Design: This study is a retrospective research of patients with Closed Tibial Fractures treated at Vicente Sotto Memorial Medical Center.
1. In patients and out patients seen at the VSMMC from Jan. 1 to Dec. 31, 2002 with Closed Tibial Fractures.
2. Males and females, Filipino with age ranging from 20 to 60 years old.
1. Pathologic Fractures secondary to tumor
2. Neglected Tibial Shaft Fractures
3. Comminuted Tibial Shaft Fractures
Fractures of the shaft of the Tibia cannot be treated by simple set of rules. By its very location the tibia is exposed to frequent injury.
The indications for operative and non-operative treatment of tibial shaft fractures have not well defined. Sarmiento, Nicoli, and others have found that closed treatment with casting of functional bracing is an effective method of treatment for many tibial shaft fractures that avoids the potential complications of surgical intervention.
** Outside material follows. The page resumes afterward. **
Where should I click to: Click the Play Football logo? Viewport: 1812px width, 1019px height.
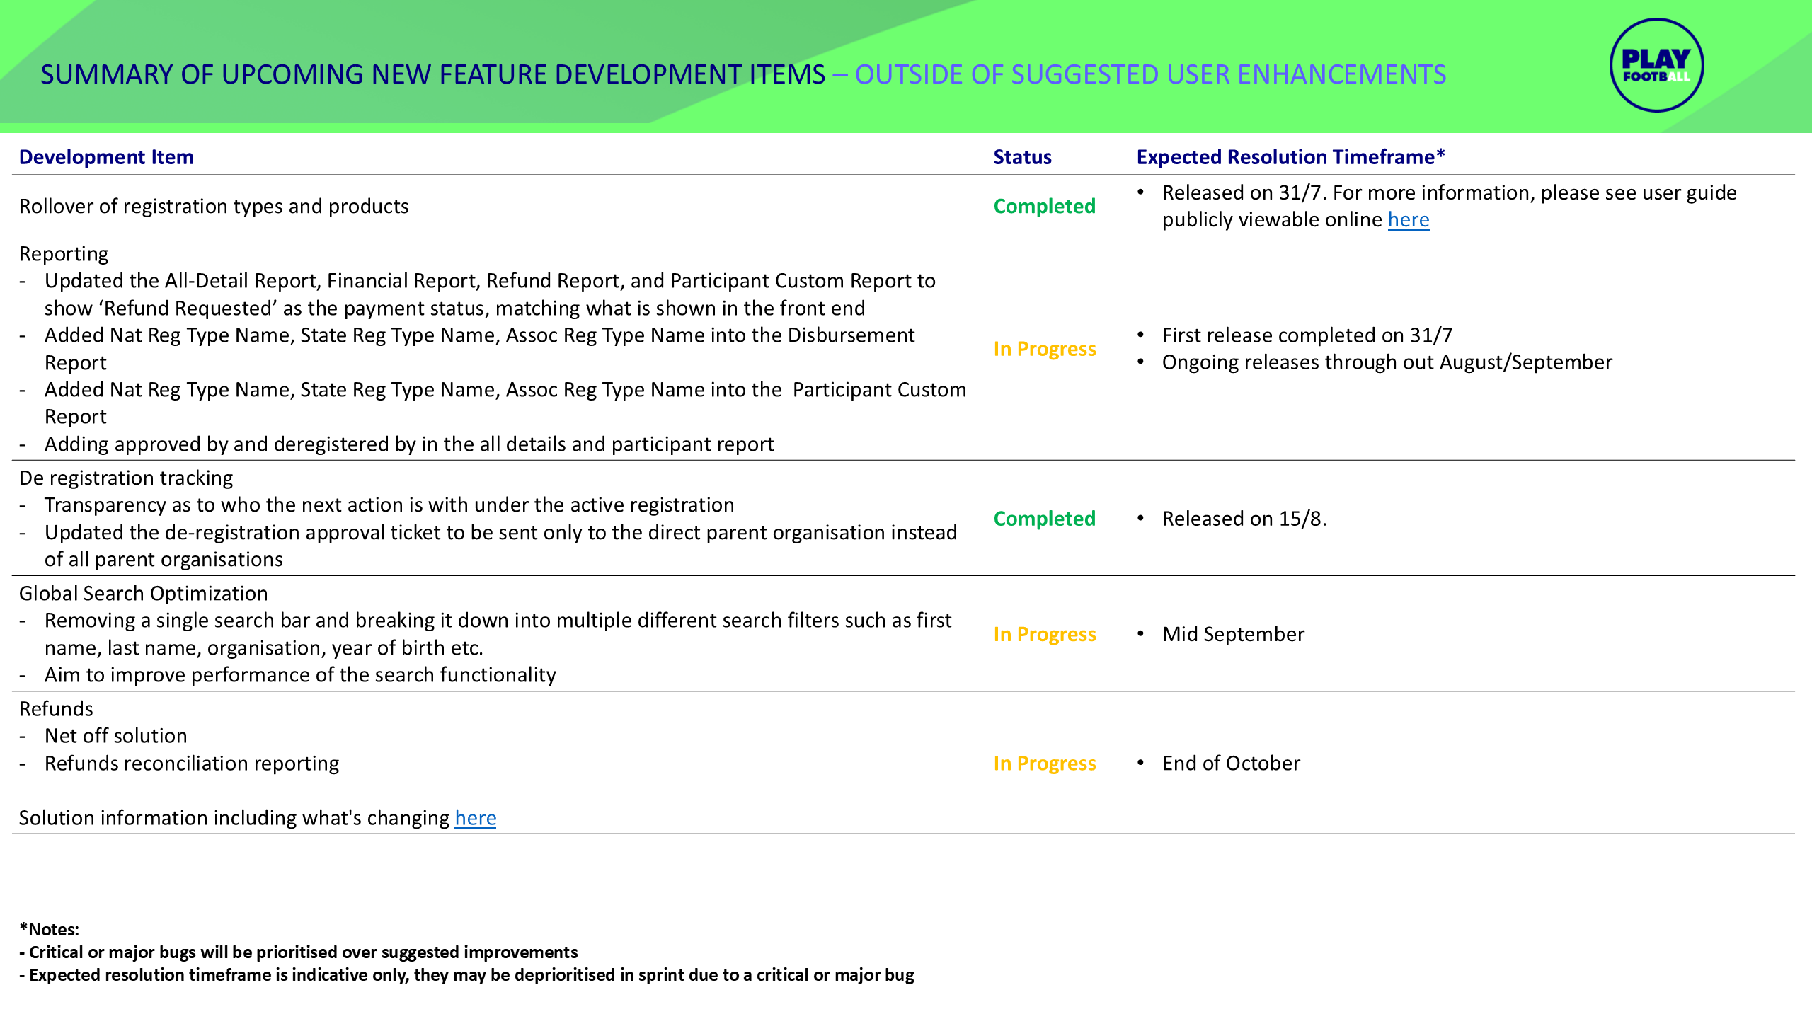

The amount of malalignment and shortening considered acceptable also is controversial. In general, we agreed with Trafon's recommendation and strive to achieve less than 5 degrees of varus - valgus angulation, less than 10 degrees of anteroposterior angulation, less than 10 degrees of rotation and less than 15 mm of shortening. Maintaining fracture aligument is difficult in certain fracture types and if repeated attempts at realignment have been unsuccessful, an operative fixation is indicated.
The materials consists of 23 fractures treated between Jan. 1, 2002 and Dec. 31, 2002 at VSMMC. The charts of these patients were retrieved from the Medical records as well as the OPD files and x - ray films of these patients were also retrieved from the x-ray department. Patients were classified into two groups according to the treatment modality.
1. CR + Casting group, 12 patients treated with the closed reduction and application of plaster cast with mean initial displacement of 36% and;
2. IMN group, 11 patients treated with intramedullary nailing with mean initial displacement of 47%.
The cost caused by the treatment, hospitalization, outpatient appointments (direct cost) as well as lost productivity (indirect cost) were taken into account.
Direct costs per patient were 5,250 in patient treated with casting and 12,542 in patients treated with intramedullary nailing. The higher overall costs of patients treated with casting groups were attributable to the longer sick leave periods in these groups (Casting: 210 days) as compared with patients treated with intramedullary nailing (150 days).